Monday, October 14, 2013

A Different Review of “Gravity”

THERE’S no need to praise the movie’s technical quality. This aspect of the film is amazing. As good as advertised. What most struck me about Gravity was its solipsistic viewpoint.

The main character, Sandra Bullock, exists in a kind of cocoon. Not just within her spacesuit, and the various spaceships, but also within her mind. It’s as if any moment she’s about to drift away into space, to be alone forever—not physically but psychologically.

This, more than the impressive special effects, explains the movie’s appeal. The audience identifies with the character. Sandra Bullock has an everyman quality about her that aids this identification.

It’s a mark of where we are as a civilization that the movie is so focused on the self. Previous rescue-in-space movies like Marooned and Apollo 13 were depictions of cooperative teams. The frantic struggle of the hive to rescue a few of their own.

In Gravity this takes place off-stage. “Houston” is never seen. One member of the mission, “Sharif”—thrown in for obvious p.c. purposes—isn’t seen up close until he’s dead. We know, in fact, as soon as he’s mentioned, that his mission in the movie is to be quickly destroyed.

The other crew member, George Clooney, is a voice and a smile. His purpose is to be ethereal. An intermittent intrusion into the solipsistic Sandra Bullock viewpoint.

++++

TASK TO CARRY OUT:
Continue the review of the movie "Gravity" from the point where it stops.

GIVEN MATERIAL:
++++

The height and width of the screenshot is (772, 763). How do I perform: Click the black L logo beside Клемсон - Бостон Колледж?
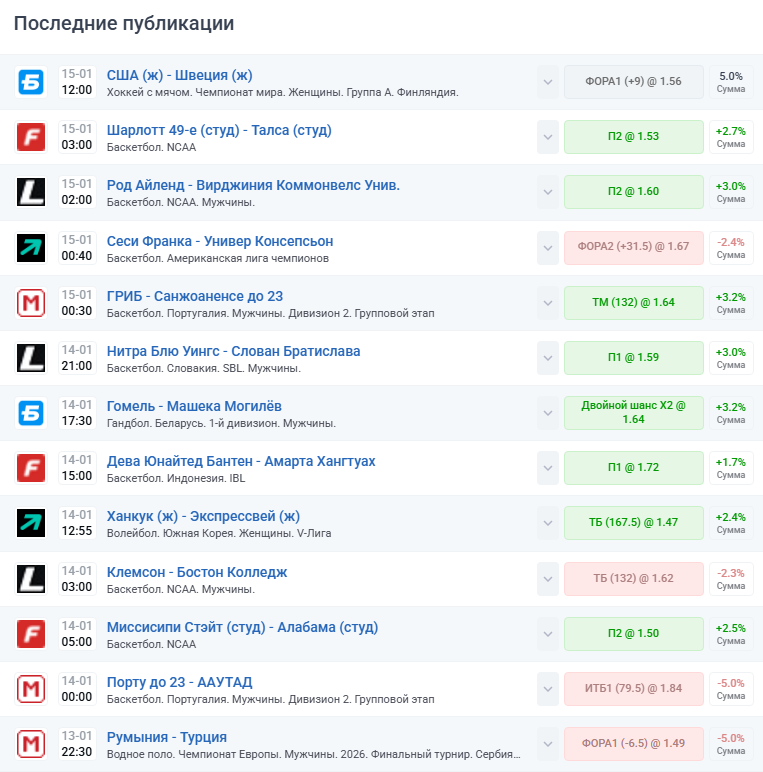(x=32, y=578)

++++

RESULT FOR THIS TASK:
The movie shows where our civilization is now—at least among the intellectual classes. It’s not a healthy place. The chief intellectual, Bullock, demonstrates a bare willingness to survive. That she eventually gains that will is the movie. Otherwise she’s detached, grieving at the inescapable pain and injustice of life—which for previous generations was a given, but which for her has become an unrecoverable-from surprise.

Interesting that the three nations whose technology is depicted—the U.S., Russia, and China; the first two definitely—are suffering from drastic demographic decline. A disbelief in themselves. A bare willingness to keep going. Instead: solipsism. Escape into technology or pain-numbing prescription medication. Or vodka!

Space, in the movie, is frightening. At the very moment our advanced populations could be plunging into space, to explore it and populate it, and advance the species (there are no aliens, folks; we’re all there is)—propelled by ruthless, fearless adventurers—there’s seen instead a desperate rush back to the safety of the womb. To gravity.